Mr. Jamrach recruits the two boys to capture a fabled dragon during the course of a three-year whaling expedition. Onboard, Jaffy and Tim enjoy the rough brotherhood of sailors and the brutal art of whale hunting. They even succeed in catching the reptilian beast.
But when the ship’s whaling venture falls short of expectations, the crew begins to regard the dragon—seething with feral power in its cage—as bad luck, a feeling that is cruelly reinforced when a violent storm sinks the ship.
Drifting across an increasingly hallucinatory ocean, the survivors, including Jaffy and Tim, are forced to confront their own place in the animal kingdom. Masterfully told, wildly atmospheric, and thundering with tension, Jamrach’s Menagerie is a truly haunting novel about friendship, sacrifice, and survival.

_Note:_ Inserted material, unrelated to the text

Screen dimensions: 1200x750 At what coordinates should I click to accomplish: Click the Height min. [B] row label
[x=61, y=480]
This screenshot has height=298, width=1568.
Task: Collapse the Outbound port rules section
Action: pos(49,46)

"This wracking maritime psychodrama follows a young boy from his humble beginnings as a child laborer in late 19th-century London to the South Pacific, finding bits of whimsy and beauty in a chaotic story. Jaffy Brown's bleak young life in the slums takes a bright turn when he is carried off by an escaped tiger and wins the notice of Charles Jamrach, a purveyor of exotic animals. Jamrach gives Jaffy a job, and soon the boy is sent on a years-long journey to the South Pacific, where he is supposed to find a dragon. It becomes slowly evident that the dragon quest, which is dispatched in an anticlimax, works as a macguffin for a dark and drifting tale of woe on the high seas as Jaffy's expedition is beset by disasters sinister and otherworldly. Birch's writing is assured and enticing, and she's especially talented at creating floating, still moments amid the action, often as Jaffy pauses to foreshadow or ruminate. Readers will spend much time wondering where this gratifyingly bizarre story is going, though Birch's writing chops do much to smooth the way. (June)" Publishers Weekly Copyright PWxyz, LLC. All rights reserved.
About the Author
Carol Birch is the author of nine other novels published in Britain. She has won the David Higham Award for Life in the Palace and the Geoffrey Faber Memorial Prize for The Fog Line, and was longlisted for the Man Booker Prize in 2003 for Turn Again Home.